# [Problem to work on]
How many lines in the records below hold the word "computer"? Answer with the number alone.

# [Data extracted from a collection]
+++

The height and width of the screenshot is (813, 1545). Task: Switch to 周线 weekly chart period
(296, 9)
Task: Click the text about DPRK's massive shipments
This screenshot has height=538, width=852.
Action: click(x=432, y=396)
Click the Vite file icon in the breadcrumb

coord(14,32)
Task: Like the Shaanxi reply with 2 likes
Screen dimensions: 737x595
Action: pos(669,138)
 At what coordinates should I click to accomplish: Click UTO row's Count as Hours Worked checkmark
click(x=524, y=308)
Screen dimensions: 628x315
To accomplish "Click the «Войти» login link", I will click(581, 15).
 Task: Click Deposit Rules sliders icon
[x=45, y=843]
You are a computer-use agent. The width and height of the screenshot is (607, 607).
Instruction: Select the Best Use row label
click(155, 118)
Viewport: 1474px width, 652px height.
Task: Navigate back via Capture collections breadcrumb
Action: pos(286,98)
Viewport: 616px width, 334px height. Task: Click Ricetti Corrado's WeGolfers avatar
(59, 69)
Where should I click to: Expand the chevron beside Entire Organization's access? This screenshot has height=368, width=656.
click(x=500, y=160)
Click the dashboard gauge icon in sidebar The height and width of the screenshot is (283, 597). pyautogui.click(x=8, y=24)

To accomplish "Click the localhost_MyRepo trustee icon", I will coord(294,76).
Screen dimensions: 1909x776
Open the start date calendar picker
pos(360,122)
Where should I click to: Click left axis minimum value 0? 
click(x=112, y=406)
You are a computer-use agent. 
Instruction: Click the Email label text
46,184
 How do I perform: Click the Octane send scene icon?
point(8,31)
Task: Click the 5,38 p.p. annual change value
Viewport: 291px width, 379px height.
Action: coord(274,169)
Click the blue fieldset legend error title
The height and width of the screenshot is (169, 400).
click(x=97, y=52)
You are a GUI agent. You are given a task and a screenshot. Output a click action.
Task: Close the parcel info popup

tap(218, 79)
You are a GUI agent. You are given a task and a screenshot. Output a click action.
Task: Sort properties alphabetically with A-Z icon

+++

# [Exercise response]
2